Damit blieb nur noch einer übrig: Sein Sohn, mit dem es in den letzten Tagen doch noch einigen Ärger gegeben hatte. Jetzt, wo er seinen Jungen aber aus seinem Schutz entlassen musste, wurde er doch etwas sentimental. Erst einmal hatte er ihn für etwa einen Monat aus den Augen gelassen, sonst hatten sie seit seiner Ausmusterung jeden Tag miteinander verbracht. Es hatte ständig Ärger gegeben - Lucius hatte ihn immer wieder enttäuscht, er war dauernd begriffstutzig und hatte Flausen im Kopf. Aber immerhin stand er jetzt am Anfang einer Karriere, die das fortführen sollte, was der Alte begonnen hatte. Und darauf konnte man durchaus stolz sein!
"Vale bene, Lucius!"
sagte er und drückte ihm etwas steif die Hand, ehe ihn seine Gefühle übermannten und er ihn vor aller Augen umarmte.
"Mach's gut, mein Junge, und zeig' denen, was ein Petronier is'!"
Mit beinahe feuchten Augen betrachtete er Lucius' lockige Haare, die er ganz eindeutig von der petronischen Seite geerbt hatte.
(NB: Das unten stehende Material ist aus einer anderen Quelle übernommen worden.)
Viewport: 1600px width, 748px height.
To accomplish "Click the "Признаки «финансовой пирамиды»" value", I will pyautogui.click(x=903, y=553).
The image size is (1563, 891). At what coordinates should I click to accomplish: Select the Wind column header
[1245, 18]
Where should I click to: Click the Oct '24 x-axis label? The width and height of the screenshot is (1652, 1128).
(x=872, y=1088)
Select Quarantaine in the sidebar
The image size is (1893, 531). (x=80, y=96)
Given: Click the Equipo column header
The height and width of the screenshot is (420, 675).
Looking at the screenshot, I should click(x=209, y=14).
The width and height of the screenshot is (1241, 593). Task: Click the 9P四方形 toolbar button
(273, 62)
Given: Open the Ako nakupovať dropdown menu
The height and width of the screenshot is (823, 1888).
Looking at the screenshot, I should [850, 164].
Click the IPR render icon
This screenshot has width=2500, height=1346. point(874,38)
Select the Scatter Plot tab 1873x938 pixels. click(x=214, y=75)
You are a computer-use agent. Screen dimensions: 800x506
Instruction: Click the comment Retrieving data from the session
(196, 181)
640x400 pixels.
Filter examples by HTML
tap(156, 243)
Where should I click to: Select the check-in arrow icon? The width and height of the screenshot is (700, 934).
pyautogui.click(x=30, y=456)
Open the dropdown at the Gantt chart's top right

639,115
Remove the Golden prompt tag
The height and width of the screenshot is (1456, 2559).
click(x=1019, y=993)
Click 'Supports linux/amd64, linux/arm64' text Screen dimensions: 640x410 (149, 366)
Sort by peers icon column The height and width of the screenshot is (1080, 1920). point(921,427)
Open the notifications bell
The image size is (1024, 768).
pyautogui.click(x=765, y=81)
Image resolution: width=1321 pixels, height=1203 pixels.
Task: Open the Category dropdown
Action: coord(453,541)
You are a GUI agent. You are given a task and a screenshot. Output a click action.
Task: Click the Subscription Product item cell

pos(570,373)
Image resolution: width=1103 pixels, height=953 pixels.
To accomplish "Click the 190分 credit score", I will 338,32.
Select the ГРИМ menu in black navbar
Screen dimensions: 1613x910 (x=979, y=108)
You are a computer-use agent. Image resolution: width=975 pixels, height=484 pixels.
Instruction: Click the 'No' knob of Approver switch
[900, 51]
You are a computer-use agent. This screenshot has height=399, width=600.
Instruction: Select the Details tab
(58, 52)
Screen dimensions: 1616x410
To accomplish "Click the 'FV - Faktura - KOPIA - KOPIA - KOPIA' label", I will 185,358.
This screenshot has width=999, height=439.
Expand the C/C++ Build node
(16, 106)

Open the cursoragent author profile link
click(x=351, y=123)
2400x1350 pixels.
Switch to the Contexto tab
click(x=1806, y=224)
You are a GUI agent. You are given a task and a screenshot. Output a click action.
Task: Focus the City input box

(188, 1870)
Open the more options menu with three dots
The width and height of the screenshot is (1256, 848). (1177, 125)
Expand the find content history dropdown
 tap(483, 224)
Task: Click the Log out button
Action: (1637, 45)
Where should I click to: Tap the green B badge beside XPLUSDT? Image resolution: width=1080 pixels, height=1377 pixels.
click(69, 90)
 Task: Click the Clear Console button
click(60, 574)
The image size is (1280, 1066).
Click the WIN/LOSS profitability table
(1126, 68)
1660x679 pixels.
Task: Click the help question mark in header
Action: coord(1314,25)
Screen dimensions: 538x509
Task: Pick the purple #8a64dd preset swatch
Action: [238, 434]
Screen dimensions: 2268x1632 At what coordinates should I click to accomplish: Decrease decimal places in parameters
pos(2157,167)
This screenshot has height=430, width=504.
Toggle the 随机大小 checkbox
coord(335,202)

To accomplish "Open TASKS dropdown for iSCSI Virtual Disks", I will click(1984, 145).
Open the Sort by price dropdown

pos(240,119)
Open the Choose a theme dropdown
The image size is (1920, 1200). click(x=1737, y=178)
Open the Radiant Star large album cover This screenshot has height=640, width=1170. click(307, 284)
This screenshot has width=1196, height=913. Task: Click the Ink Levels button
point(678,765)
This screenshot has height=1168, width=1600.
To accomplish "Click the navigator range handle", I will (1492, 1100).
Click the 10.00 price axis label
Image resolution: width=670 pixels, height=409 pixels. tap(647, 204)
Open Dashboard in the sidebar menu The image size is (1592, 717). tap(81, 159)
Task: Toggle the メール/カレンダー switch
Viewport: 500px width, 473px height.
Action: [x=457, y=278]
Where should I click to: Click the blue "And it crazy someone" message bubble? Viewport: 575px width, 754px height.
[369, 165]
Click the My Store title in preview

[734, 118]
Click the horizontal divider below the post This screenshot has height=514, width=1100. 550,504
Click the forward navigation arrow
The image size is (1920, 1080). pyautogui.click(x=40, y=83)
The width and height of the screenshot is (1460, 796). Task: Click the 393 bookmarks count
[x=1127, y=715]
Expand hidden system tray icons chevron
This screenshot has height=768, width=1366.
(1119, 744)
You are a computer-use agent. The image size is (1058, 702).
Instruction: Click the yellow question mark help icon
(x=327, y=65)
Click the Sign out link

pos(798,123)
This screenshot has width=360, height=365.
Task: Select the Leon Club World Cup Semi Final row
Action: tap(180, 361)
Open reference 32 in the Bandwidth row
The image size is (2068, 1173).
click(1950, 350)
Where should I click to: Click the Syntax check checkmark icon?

Die Ohren erinnerten ihn dagegen klar an Heila... - jetzt verließ ihn auch noch sein letzter Verwandter! Aber zumindest nicht für immer, wie zu hoffen blieb...
Natürlich hatte er auch für Lucius ein kleines Abschiedsgeschenk vorbereitet. Er holte ein zusammengelegtes, braunes Bündel hervor und entfaltete es. Mit etwas belegter Stimme erklärte er, worum es sich hierbei handelte:
"Mein altes Sagum. Hab's mir damals gekauft, als ich Centurio geworden bin. Denk an mich, wenn du's anhast!"
Mit diesen Worten legte er es seinem Sohn um die Schultern.